Copy these lines word for word.

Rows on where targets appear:
◆ ◆ ◆

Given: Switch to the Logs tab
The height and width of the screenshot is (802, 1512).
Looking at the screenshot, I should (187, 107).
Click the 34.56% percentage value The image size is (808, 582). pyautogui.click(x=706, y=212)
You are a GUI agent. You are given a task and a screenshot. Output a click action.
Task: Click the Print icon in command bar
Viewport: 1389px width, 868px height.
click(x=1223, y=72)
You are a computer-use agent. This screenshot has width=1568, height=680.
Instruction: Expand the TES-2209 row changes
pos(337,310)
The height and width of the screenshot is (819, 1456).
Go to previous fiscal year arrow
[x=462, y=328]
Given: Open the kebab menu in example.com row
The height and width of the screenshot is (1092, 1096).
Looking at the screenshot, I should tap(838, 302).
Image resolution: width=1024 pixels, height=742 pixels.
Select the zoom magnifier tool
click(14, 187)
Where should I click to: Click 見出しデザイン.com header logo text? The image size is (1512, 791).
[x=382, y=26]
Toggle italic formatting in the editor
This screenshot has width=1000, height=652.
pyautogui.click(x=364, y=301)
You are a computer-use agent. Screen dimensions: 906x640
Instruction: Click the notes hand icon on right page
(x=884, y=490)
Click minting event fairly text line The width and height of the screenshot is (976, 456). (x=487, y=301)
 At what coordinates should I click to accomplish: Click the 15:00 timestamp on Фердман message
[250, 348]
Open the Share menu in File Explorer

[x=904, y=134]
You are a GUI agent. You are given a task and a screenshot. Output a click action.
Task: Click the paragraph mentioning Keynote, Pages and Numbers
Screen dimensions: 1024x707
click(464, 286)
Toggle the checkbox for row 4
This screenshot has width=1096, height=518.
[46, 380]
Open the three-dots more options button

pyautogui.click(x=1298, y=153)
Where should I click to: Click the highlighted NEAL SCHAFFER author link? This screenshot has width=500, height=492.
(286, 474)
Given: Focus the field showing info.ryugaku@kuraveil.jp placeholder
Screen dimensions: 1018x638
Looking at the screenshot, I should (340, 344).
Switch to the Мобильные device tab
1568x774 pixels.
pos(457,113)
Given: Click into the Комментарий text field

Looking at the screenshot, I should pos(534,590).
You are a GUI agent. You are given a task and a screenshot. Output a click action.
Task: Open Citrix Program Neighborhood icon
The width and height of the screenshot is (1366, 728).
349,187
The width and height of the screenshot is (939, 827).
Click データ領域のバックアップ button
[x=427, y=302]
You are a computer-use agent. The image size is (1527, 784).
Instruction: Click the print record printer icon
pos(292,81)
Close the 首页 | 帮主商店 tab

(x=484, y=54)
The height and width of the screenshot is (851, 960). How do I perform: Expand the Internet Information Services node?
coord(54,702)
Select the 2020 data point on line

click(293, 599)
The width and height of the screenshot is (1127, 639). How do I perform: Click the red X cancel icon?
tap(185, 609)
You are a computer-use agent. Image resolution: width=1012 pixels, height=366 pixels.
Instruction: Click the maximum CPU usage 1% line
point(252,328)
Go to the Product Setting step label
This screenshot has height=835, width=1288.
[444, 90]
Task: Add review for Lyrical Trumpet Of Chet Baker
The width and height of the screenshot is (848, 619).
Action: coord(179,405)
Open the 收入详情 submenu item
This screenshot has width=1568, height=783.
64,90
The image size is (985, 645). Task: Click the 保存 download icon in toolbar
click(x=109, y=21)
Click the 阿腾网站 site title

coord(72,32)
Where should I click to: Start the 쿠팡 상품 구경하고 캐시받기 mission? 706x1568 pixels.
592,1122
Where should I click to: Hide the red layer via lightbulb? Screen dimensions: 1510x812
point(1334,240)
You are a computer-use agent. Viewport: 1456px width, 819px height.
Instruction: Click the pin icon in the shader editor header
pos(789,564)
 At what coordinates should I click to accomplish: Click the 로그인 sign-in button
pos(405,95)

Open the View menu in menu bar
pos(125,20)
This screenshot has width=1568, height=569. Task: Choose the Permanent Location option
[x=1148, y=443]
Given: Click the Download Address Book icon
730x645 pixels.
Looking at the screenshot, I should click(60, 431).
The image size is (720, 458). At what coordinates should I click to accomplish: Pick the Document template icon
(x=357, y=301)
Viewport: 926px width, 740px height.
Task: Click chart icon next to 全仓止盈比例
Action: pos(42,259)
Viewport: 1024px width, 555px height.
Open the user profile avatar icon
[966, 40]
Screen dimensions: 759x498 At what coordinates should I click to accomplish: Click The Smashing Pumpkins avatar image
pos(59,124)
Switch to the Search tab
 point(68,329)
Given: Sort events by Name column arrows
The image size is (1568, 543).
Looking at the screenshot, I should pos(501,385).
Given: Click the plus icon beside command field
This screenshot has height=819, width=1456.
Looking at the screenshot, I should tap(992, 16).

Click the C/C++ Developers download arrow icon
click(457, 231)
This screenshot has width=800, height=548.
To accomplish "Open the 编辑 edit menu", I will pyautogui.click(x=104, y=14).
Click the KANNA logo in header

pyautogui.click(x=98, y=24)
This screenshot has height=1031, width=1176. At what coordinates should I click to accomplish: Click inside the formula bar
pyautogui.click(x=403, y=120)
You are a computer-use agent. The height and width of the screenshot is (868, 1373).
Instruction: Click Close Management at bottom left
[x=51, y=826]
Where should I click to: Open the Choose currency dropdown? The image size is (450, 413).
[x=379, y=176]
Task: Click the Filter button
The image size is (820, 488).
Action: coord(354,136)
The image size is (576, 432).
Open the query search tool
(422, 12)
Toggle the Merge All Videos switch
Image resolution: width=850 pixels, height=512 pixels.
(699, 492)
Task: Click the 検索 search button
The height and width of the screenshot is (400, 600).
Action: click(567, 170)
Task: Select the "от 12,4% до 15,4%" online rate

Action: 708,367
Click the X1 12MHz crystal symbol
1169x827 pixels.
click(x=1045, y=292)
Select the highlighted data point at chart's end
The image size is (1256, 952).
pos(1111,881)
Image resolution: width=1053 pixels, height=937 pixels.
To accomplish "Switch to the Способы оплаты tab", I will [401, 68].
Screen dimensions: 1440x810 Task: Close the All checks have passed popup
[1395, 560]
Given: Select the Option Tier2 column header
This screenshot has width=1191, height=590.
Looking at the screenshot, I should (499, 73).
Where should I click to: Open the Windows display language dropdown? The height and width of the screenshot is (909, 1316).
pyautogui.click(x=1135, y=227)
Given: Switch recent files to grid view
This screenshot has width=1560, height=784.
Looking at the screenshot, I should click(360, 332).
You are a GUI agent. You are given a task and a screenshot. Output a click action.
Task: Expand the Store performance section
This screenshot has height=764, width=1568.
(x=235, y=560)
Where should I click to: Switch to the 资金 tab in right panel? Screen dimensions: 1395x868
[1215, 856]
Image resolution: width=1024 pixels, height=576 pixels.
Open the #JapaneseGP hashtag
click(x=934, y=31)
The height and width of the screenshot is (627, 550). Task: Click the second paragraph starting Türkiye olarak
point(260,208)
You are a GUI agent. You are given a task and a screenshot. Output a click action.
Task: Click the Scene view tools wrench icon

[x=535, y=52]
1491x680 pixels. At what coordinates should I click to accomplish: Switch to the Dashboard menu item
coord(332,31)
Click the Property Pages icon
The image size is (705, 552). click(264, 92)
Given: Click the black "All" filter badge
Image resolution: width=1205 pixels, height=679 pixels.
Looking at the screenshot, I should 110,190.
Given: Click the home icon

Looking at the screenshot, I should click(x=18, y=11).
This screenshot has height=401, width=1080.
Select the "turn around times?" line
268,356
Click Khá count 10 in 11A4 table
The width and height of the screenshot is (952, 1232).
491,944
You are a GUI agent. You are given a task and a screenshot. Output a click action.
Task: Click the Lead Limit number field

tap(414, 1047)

◆ ◆ ◆

Worked answer
Given: Switch to the Logs tab
The height and width of the screenshot is (802, 1512).
Looking at the screenshot, I should (187, 107).
Click the 34.56% percentage value The image size is (808, 582). pyautogui.click(x=706, y=212)
You are a GUI agent. You are given a task and a screenshot. Output a click action.
Task: Click the Print icon in command bar
Viewport: 1389px width, 868px height.
click(x=1223, y=72)
You are a computer-use agent. This screenshot has width=1568, height=680.
Instruction: Expand the TES-2209 row changes
pos(337,310)
The height and width of the screenshot is (819, 1456).
Go to previous fiscal year arrow
[x=462, y=328]
Given: Open the kebab menu in example.com row
The height and width of the screenshot is (1092, 1096).
Looking at the screenshot, I should tap(838, 302).
Image resolution: width=1024 pixels, height=742 pixels.
Select the zoom magnifier tool
click(14, 187)
Where should I click to: Click 見出しデザイン.com header logo text? The image size is (1512, 791).
[x=382, y=26]
Toggle italic formatting in the editor
This screenshot has width=1000, height=652.
pyautogui.click(x=364, y=301)
You are a computer-use agent. Screen dimensions: 906x640
Instruction: Click the notes hand icon on right page
(x=884, y=490)
Click minting event fairly text line The width and height of the screenshot is (976, 456). (x=487, y=301)
 At what coordinates should I click to accomplish: Click the 15:00 timestamp on Фердман message
[250, 348]
Open the Share menu in File Explorer

[x=904, y=134]
You are a GUI agent. You are given a task and a screenshot. Output a click action.
Task: Click the paragraph mentioning Keynote, Pages and Numbers
Screen dimensions: 1024x707
click(464, 286)
Toggle the checkbox for row 4
This screenshot has width=1096, height=518.
[46, 380]
Open the three-dots more options button

pyautogui.click(x=1298, y=153)
Where should I click to: Click the highlighted NEAL SCHAFFER author link? This screenshot has width=500, height=492.
(286, 474)
Given: Focus the field showing info.ryugaku@kuraveil.jp placeholder
Screen dimensions: 1018x638
Looking at the screenshot, I should (340, 344).
Switch to the Мобильные device tab
1568x774 pixels.
pos(457,113)
Given: Click into the Комментарий text field

Looking at the screenshot, I should pos(534,590).
You are a GUI agent. You are given a task and a screenshot. Output a click action.
Task: Open Citrix Program Neighborhood icon
The width and height of the screenshot is (1366, 728).
349,187
The width and height of the screenshot is (939, 827).
Click データ領域のバックアップ button
[x=427, y=302]
You are a computer-use agent. The image size is (1527, 784).
Instruction: Click the print record printer icon
pos(292,81)
Close the 首页 | 帮主商店 tab

(x=484, y=54)
The height and width of the screenshot is (851, 960). How do I perform: Expand the Internet Information Services node?
coord(54,702)
Select the 2020 data point on line

click(293, 599)
The width and height of the screenshot is (1127, 639). How do I perform: Click the red X cancel icon?
tap(185, 609)
You are a computer-use agent. Image resolution: width=1012 pixels, height=366 pixels.
Instruction: Click the maximum CPU usage 1% line
point(252,328)
Go to the Product Setting step label
This screenshot has height=835, width=1288.
[444, 90]
Task: Add review for Lyrical Trumpet Of Chet Baker
The width and height of the screenshot is (848, 619).
Action: coord(179,405)
Open the 收入详情 submenu item
This screenshot has width=1568, height=783.
64,90
The image size is (985, 645). Task: Click the 保存 download icon in toolbar
click(x=109, y=21)
Click the 阿腾网站 site title

coord(72,32)
Where should I click to: Start the 쿠팡 상품 구경하고 캐시받기 mission? 706x1568 pixels.
592,1122
Where should I click to: Hide the red layer via lightbulb? Screen dimensions: 1510x812
point(1334,240)
You are a computer-use agent. Viewport: 1456px width, 819px height.
Instruction: Click the pin icon in the shader editor header
pos(789,564)
 At what coordinates should I click to accomplish: Click the 로그인 sign-in button
pos(405,95)

Open the View menu in menu bar
pos(125,20)
This screenshot has width=1568, height=569. Task: Choose the Permanent Location option
[x=1148, y=443]
Given: Click the Download Address Book icon
730x645 pixels.
Looking at the screenshot, I should click(60, 431).
The image size is (720, 458). At what coordinates should I click to accomplish: Pick the Document template icon
(x=357, y=301)
Viewport: 926px width, 740px height.
Task: Click chart icon next to 全仓止盈比例
Action: pos(42,259)
Viewport: 1024px width, 555px height.
Open the user profile avatar icon
[966, 40]
Screen dimensions: 759x498 At what coordinates should I click to accomplish: Click The Smashing Pumpkins avatar image
pos(59,124)
Switch to the Search tab
 point(68,329)
Given: Sort events by Name column arrows
The image size is (1568, 543).
Looking at the screenshot, I should pos(501,385).
Given: Click the plus icon beside command field
This screenshot has height=819, width=1456.
Looking at the screenshot, I should tap(992, 16).

Click the C/C++ Developers download arrow icon
click(457, 231)
This screenshot has width=800, height=548.
To accomplish "Open the 编辑 edit menu", I will pyautogui.click(x=104, y=14).
Click the KANNA logo in header

pyautogui.click(x=98, y=24)
This screenshot has height=1031, width=1176. At what coordinates should I click to accomplish: Click inside the formula bar
pyautogui.click(x=403, y=120)
You are a computer-use agent. The height and width of the screenshot is (868, 1373).
Instruction: Click Close Management at bottom left
[x=51, y=826]
Where should I click to: Open the Choose currency dropdown? The image size is (450, 413).
[x=379, y=176]
Task: Click the Filter button
The image size is (820, 488).
Action: coord(354,136)
The image size is (576, 432).
Open the query search tool
(422, 12)
Toggle the Merge All Videos switch
Image resolution: width=850 pixels, height=512 pixels.
(699, 492)
Task: Click the 検索 search button
The height and width of the screenshot is (400, 600).
Action: click(567, 170)
Task: Select the "от 12,4% до 15,4%" online rate

Action: 708,367
Click the X1 12MHz crystal symbol
1169x827 pixels.
click(x=1045, y=292)
Select the highlighted data point at chart's end
The image size is (1256, 952).
pos(1111,881)
Image resolution: width=1053 pixels, height=937 pixels.
To accomplish "Switch to the Способы оплаты tab", I will [401, 68].
Screen dimensions: 1440x810 Task: Close the All checks have passed popup
[1395, 560]
Given: Select the Option Tier2 column header
This screenshot has width=1191, height=590.
Looking at the screenshot, I should (499, 73).
Where should I click to: Open the Windows display language dropdown? The height and width of the screenshot is (909, 1316).
pyautogui.click(x=1135, y=227)
Given: Switch recent files to grid view
This screenshot has width=1560, height=784.
Looking at the screenshot, I should click(360, 332).
You are a GUI agent. You are given a task and a screenshot. Output a click action.
Task: Expand the Store performance section
This screenshot has height=764, width=1568.
(x=235, y=560)
Where should I click to: Switch to the 资金 tab in right panel? Screen dimensions: 1395x868
[1215, 856]
Image resolution: width=1024 pixels, height=576 pixels.
Open the #JapaneseGP hashtag
click(x=934, y=31)
The height and width of the screenshot is (627, 550). Task: Click the second paragraph starting Türkiye olarak
point(260,208)
You are a GUI agent. You are given a task and a screenshot. Output a click action.
Task: Click the Scene view tools wrench icon

[x=535, y=52]
1491x680 pixels. At what coordinates should I click to accomplish: Switch to the Dashboard menu item
coord(332,31)
Click the Property Pages icon
The image size is (705, 552). click(264, 92)
Given: Click the black "All" filter badge
Image resolution: width=1205 pixels, height=679 pixels.
Looking at the screenshot, I should 110,190.
Given: Click the home icon

Looking at the screenshot, I should click(x=18, y=11).
This screenshot has height=401, width=1080.
Select the "turn around times?" line
268,356
Click Khá count 10 in 11A4 table
The width and height of the screenshot is (952, 1232).
491,944
You are a GUI agent. You are given a task and a screenshot. Output a click action.
Task: Click the Lead Limit number field

tap(414, 1047)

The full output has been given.